Copy out every line of all the entries below without changing anything, and leave the pictures out.
-------- RECORDS SUPPLIED --------
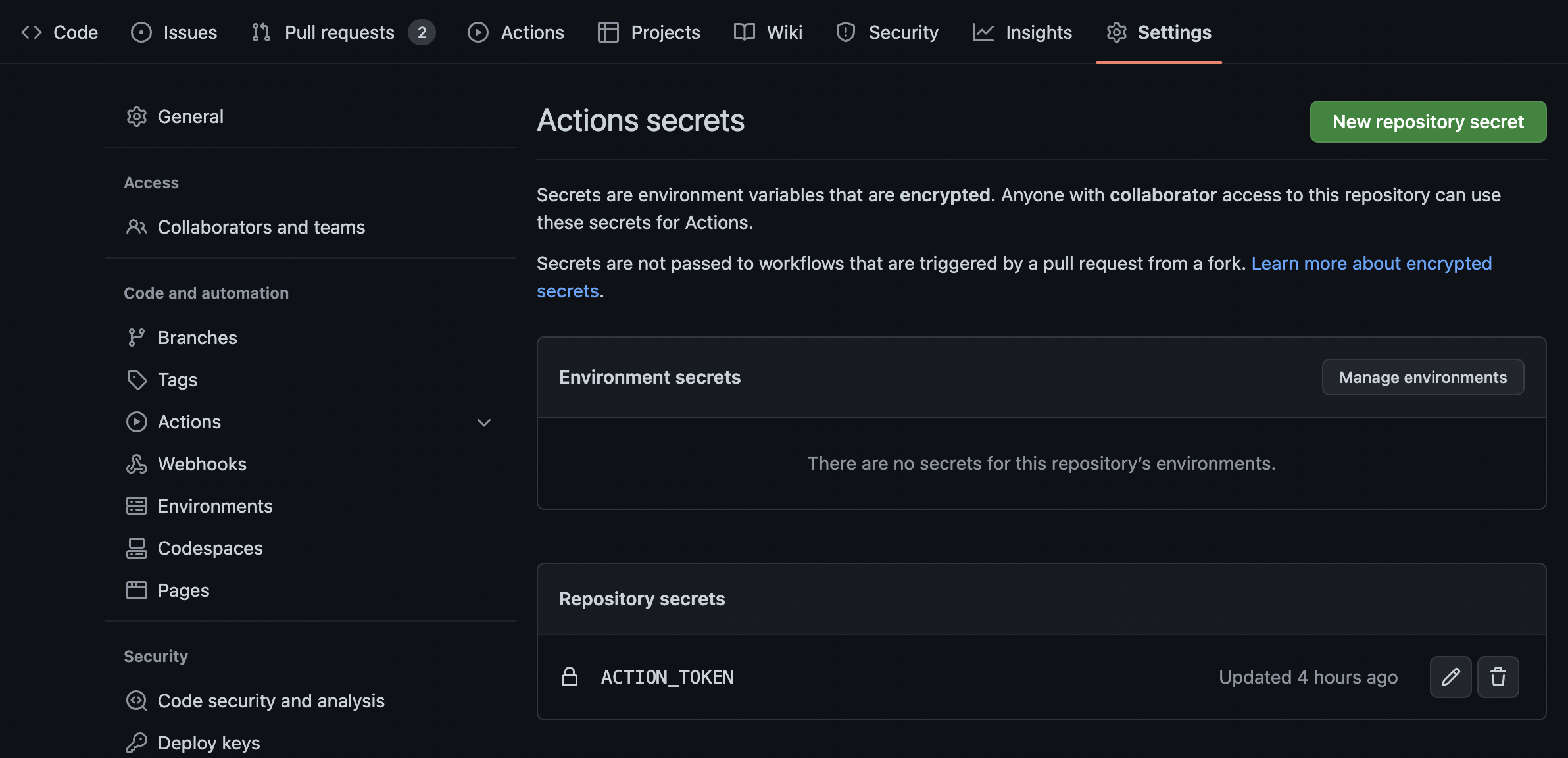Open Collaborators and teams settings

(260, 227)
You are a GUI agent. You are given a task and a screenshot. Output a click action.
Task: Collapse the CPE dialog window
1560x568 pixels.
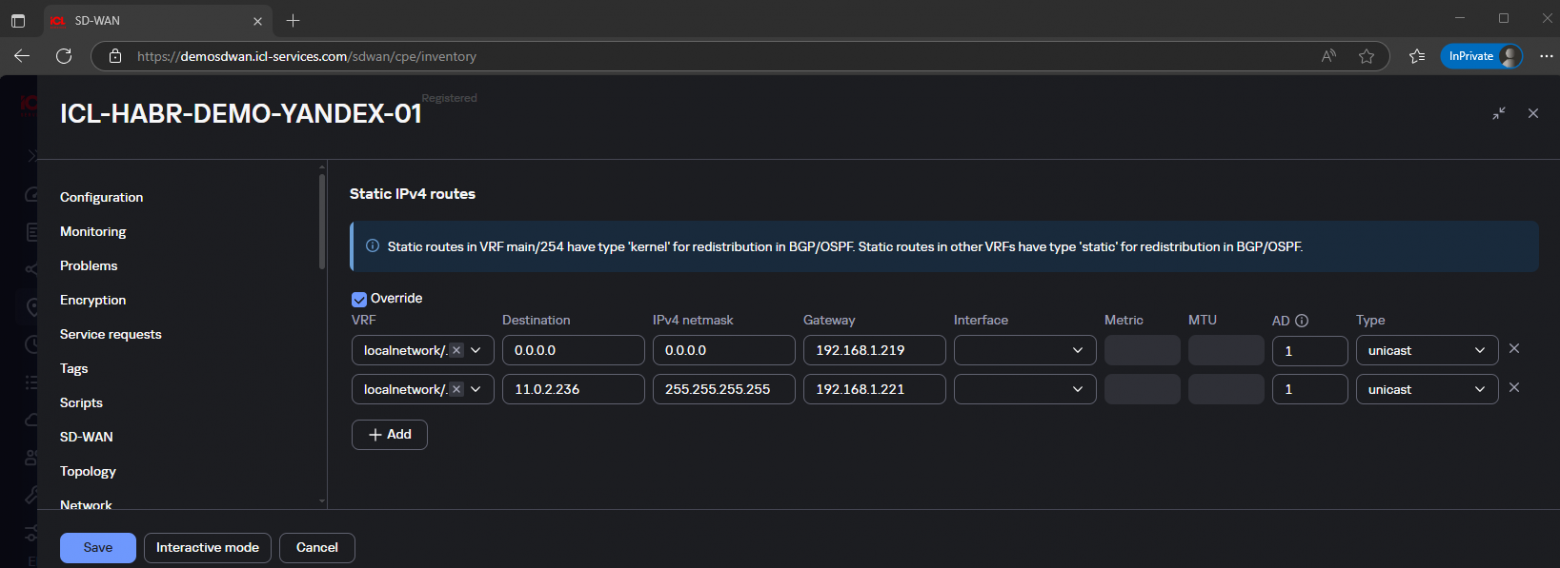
--------
:: EXERCISE RESULT ::
Open Collaborators and teams settings

(260, 227)
You are a GUI agent. You are given a task and a screenshot. Output a click action.
Task: Collapse the CPE dialog window
1560x568 pixels.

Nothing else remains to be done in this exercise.